**SHORT EXERCISE:** Can you give the lines from the start of the records through the line containing "Action: pyautogui.click(x=89, y=68)", inclusive, as a numbered list with blank lines omitted and the pictures left out?

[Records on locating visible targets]
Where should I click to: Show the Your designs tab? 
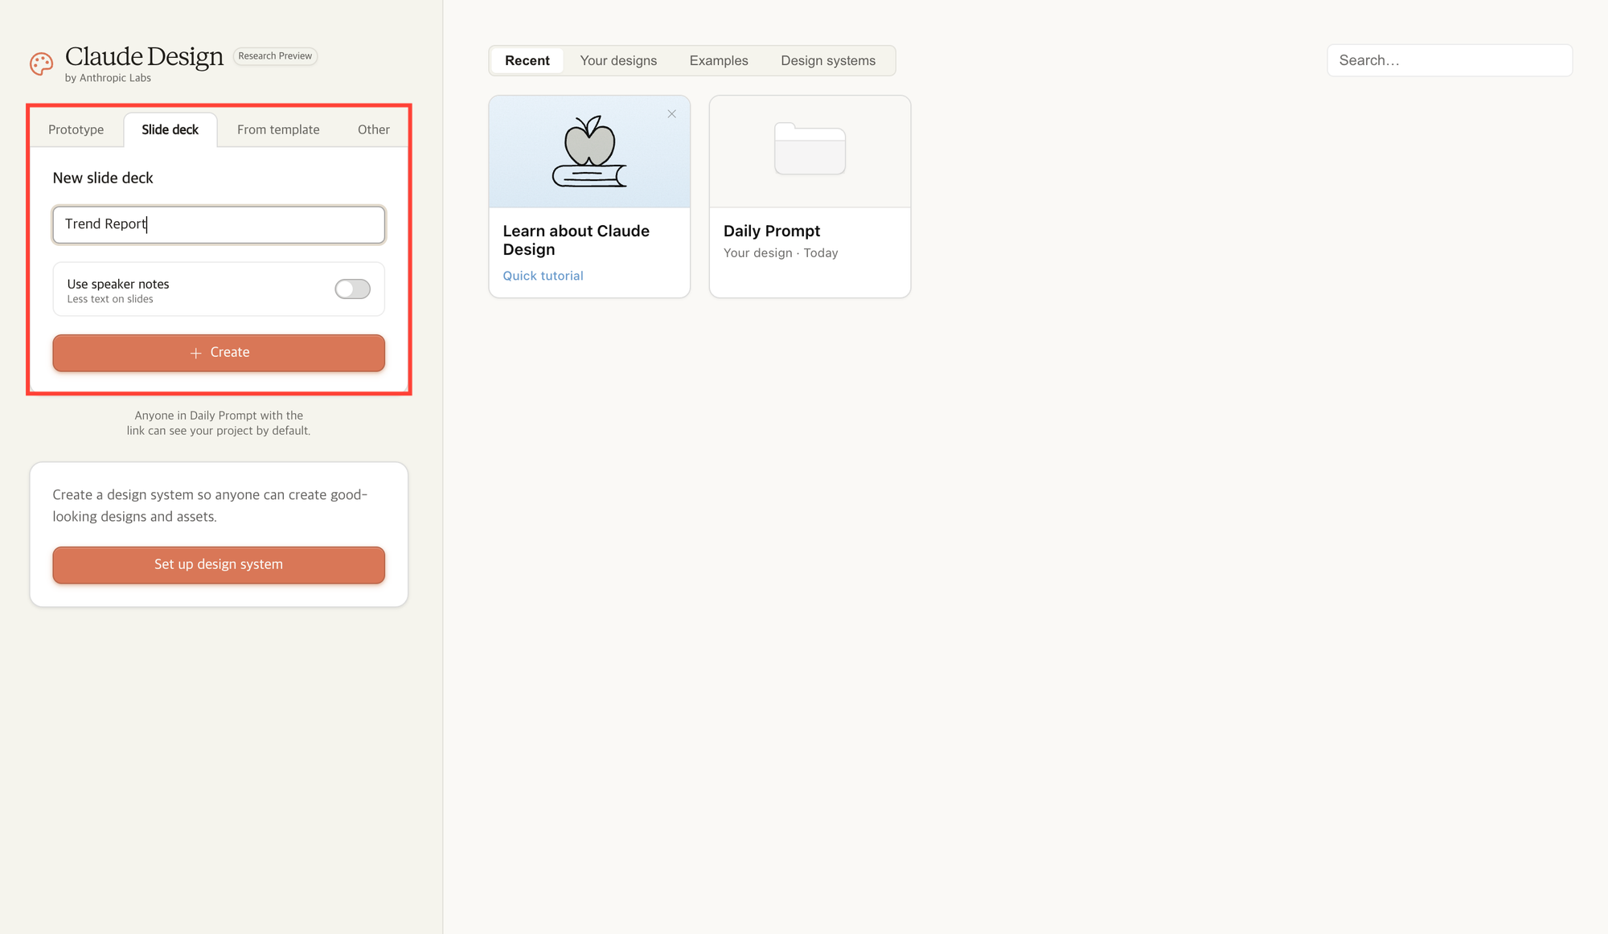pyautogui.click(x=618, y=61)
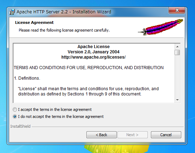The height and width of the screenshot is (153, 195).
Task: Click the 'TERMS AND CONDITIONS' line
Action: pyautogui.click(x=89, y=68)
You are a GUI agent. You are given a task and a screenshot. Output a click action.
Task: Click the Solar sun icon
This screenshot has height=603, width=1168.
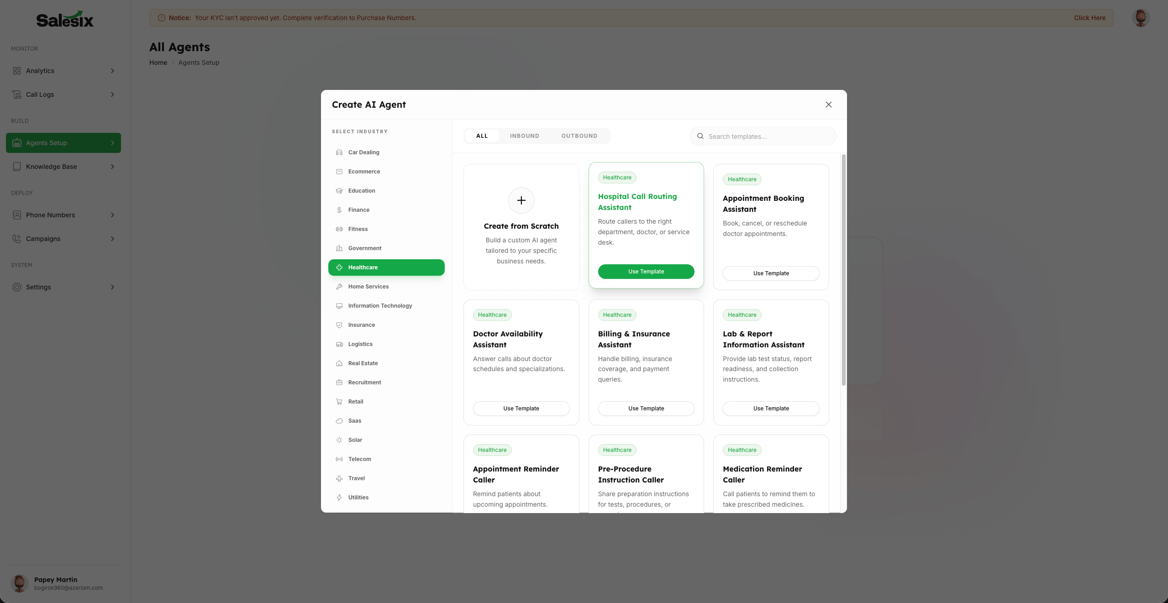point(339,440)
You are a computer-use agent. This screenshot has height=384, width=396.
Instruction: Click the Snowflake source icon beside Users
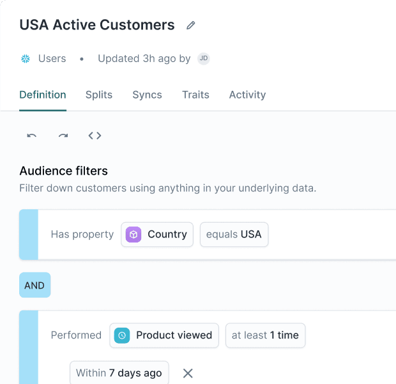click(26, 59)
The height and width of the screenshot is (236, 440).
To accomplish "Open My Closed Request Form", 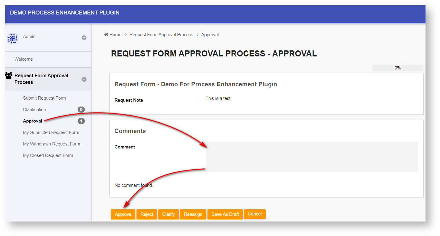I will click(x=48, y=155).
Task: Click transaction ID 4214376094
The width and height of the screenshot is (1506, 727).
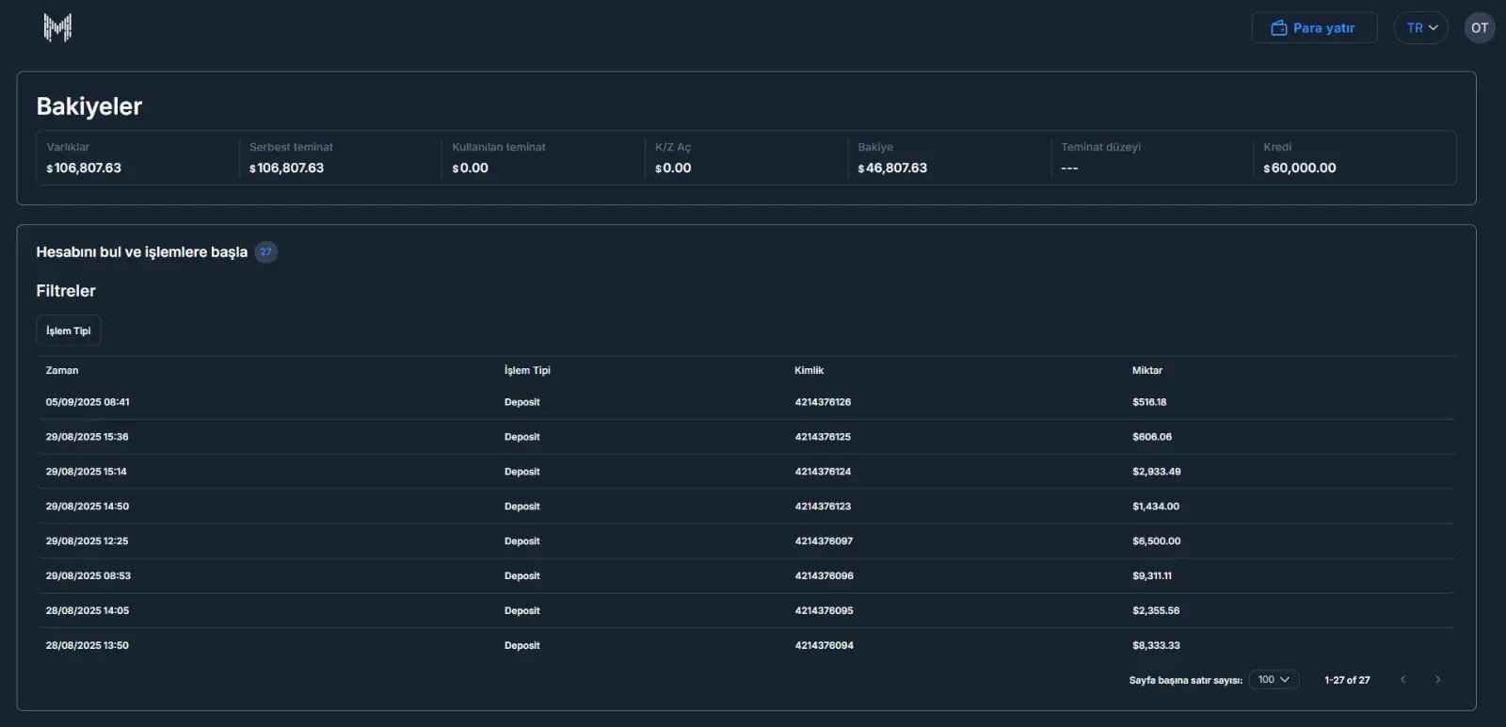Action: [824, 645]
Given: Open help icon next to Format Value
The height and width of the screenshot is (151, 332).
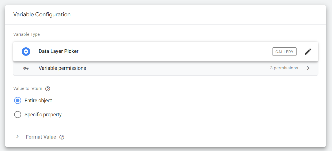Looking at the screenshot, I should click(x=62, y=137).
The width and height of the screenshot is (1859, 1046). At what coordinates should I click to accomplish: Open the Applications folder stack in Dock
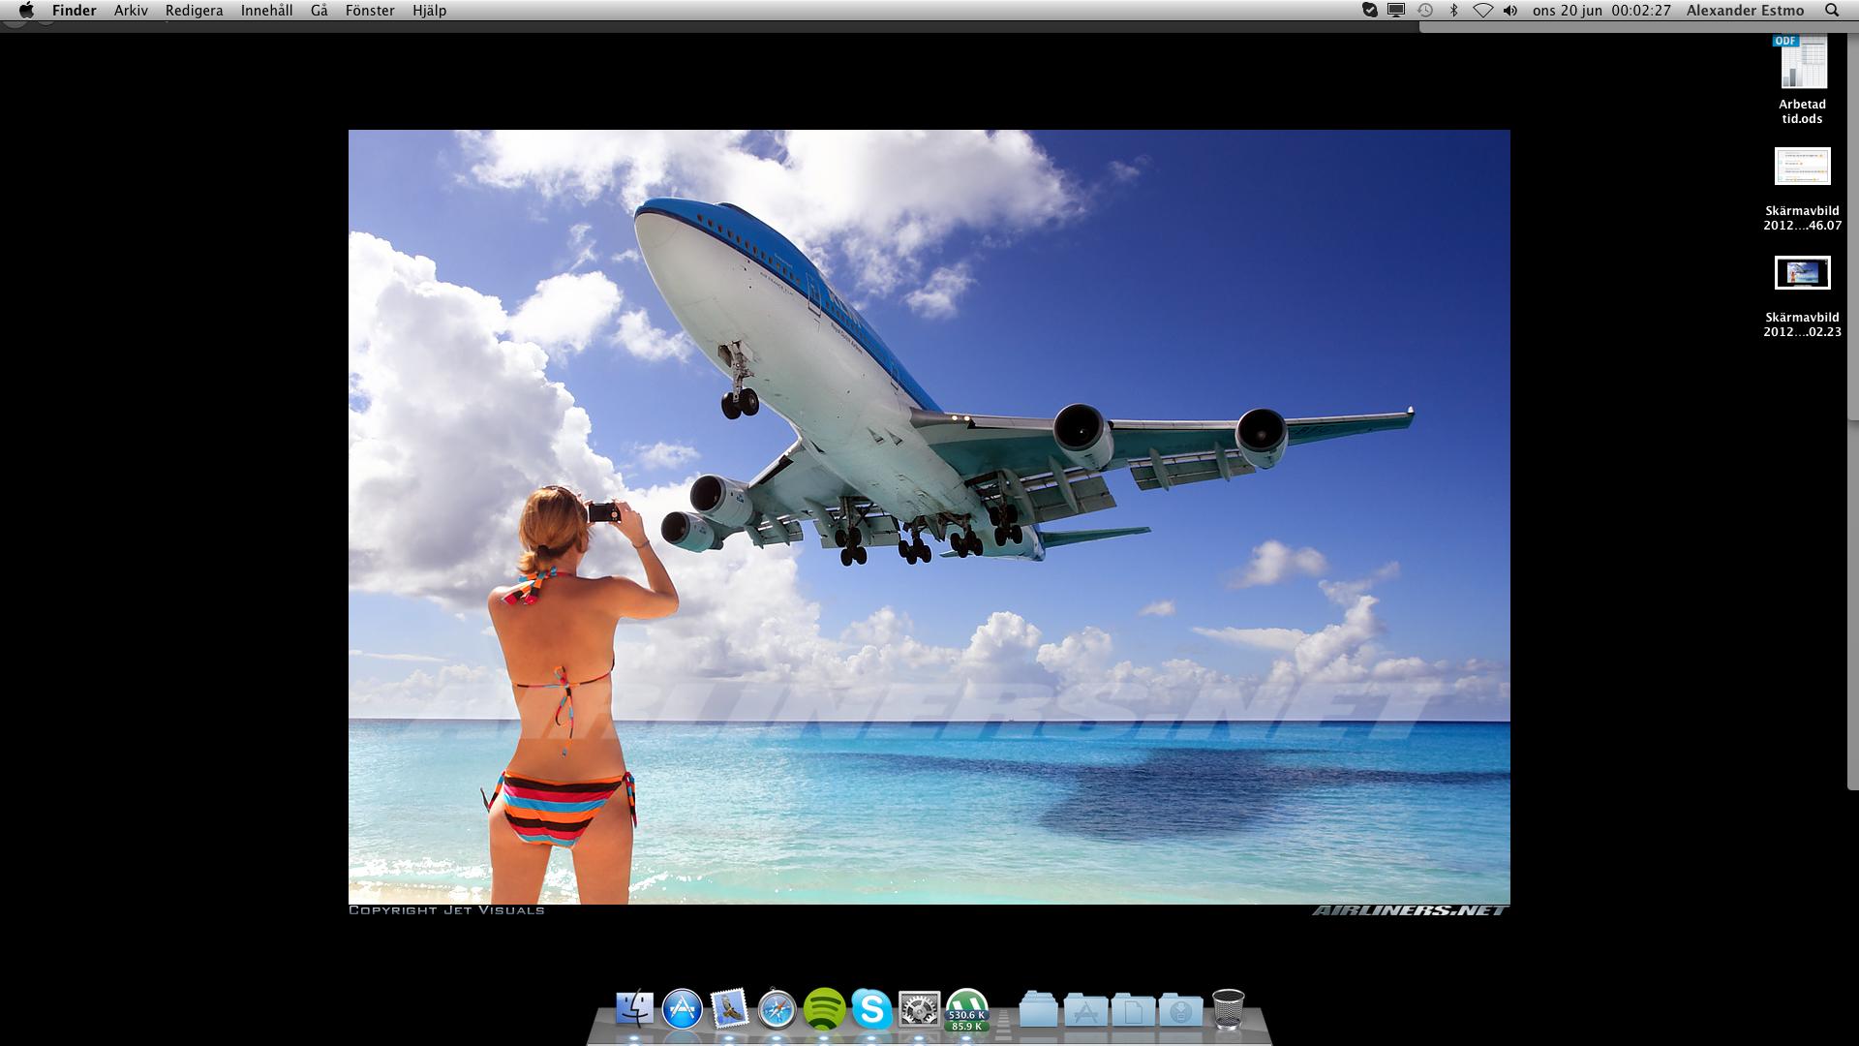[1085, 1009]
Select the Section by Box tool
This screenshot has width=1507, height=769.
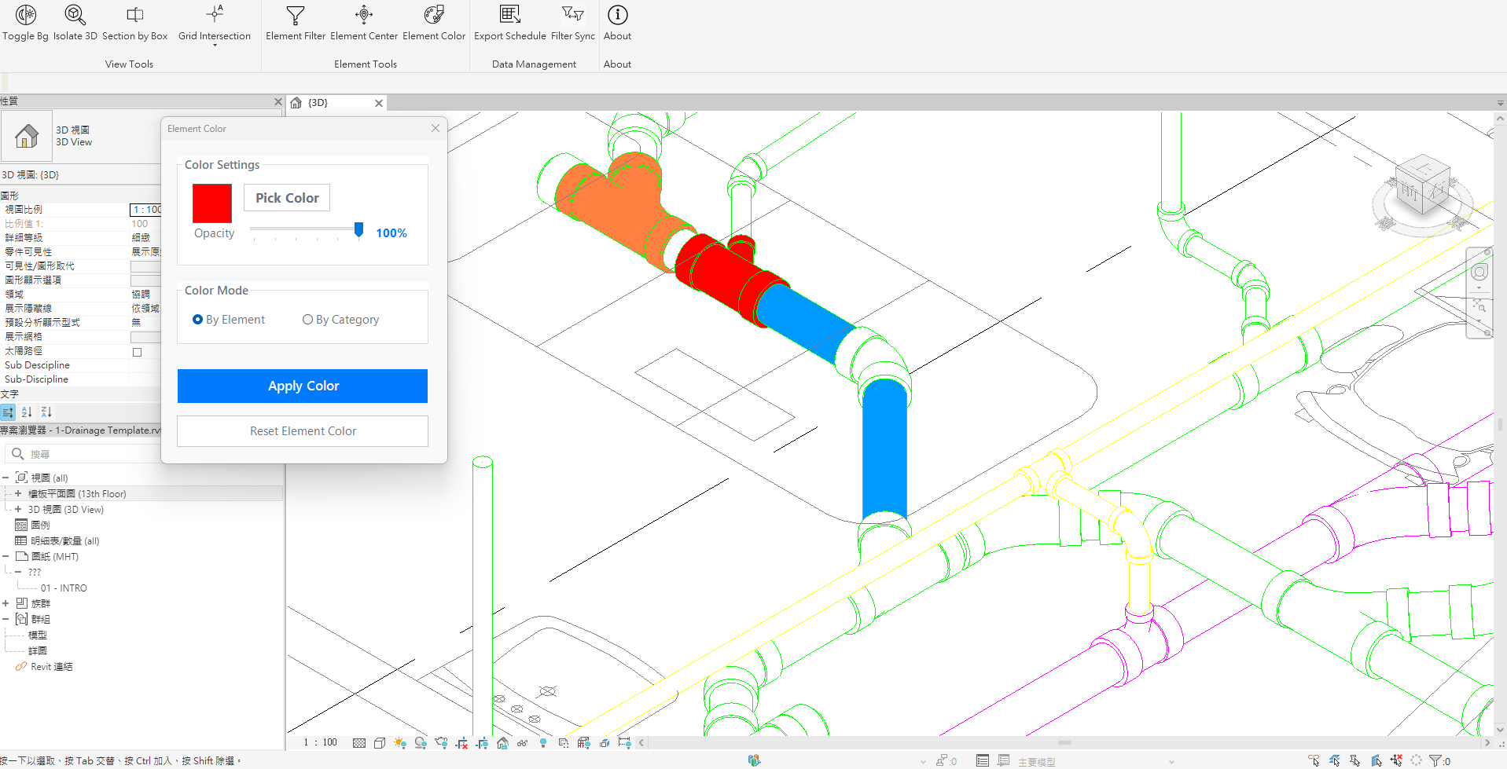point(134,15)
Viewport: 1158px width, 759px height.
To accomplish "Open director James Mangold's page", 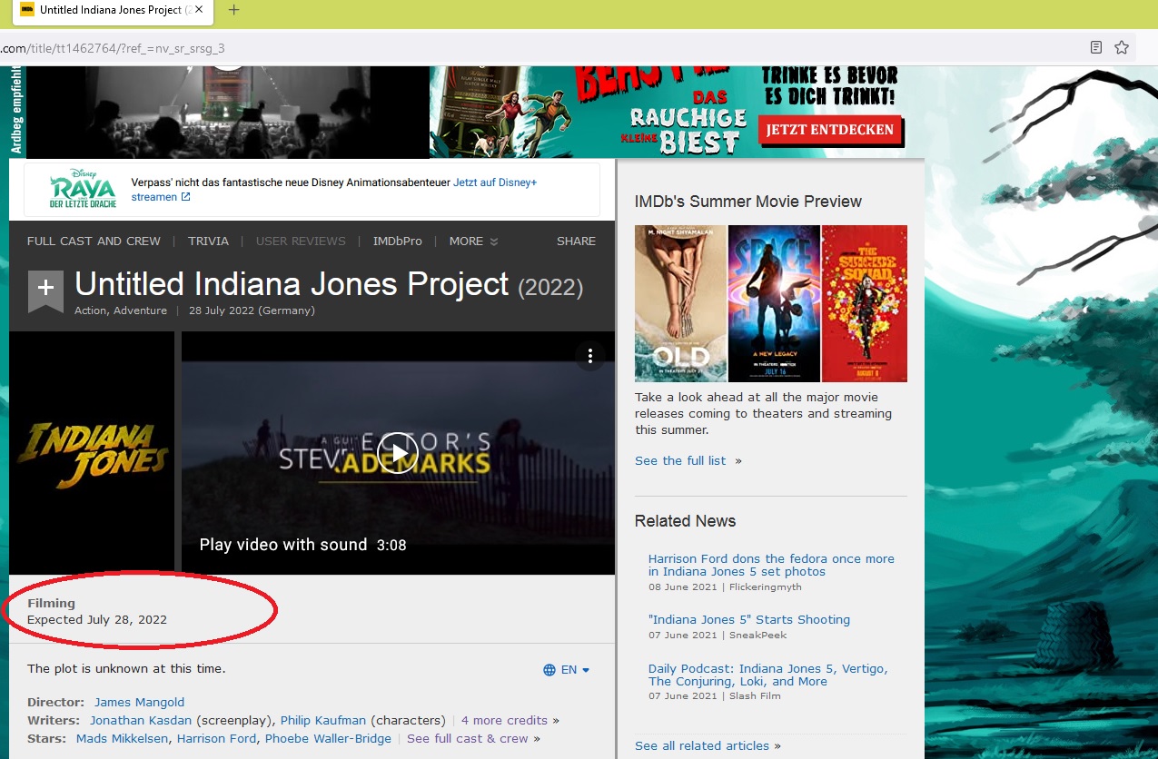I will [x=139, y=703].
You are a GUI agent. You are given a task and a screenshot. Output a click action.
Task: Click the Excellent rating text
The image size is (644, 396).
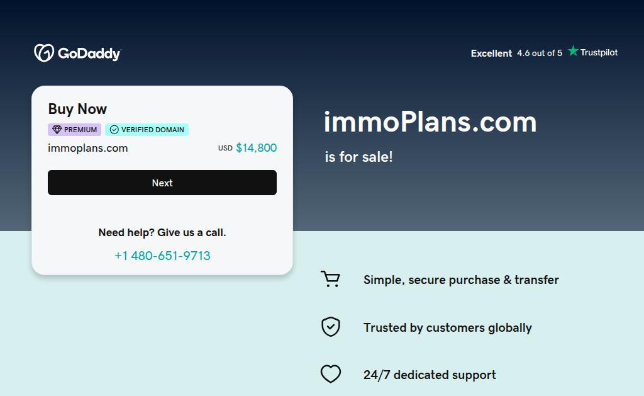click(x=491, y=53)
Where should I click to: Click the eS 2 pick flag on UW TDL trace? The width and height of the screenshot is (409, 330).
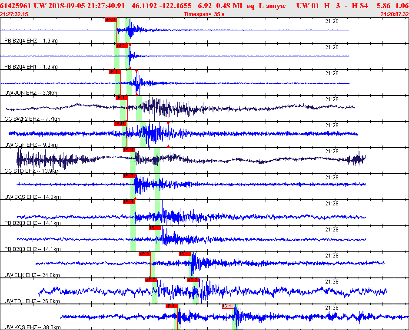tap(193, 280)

**TASK ANSWER:**
1. Where should I click to: Show the Your designs tab? 
2. pyautogui.click(x=618, y=61)
3. The height and width of the screenshot is (153, 195).
4. Task: Click the 'TERMS AND CONDITIONS' line
5. Action: pyautogui.click(x=89, y=68)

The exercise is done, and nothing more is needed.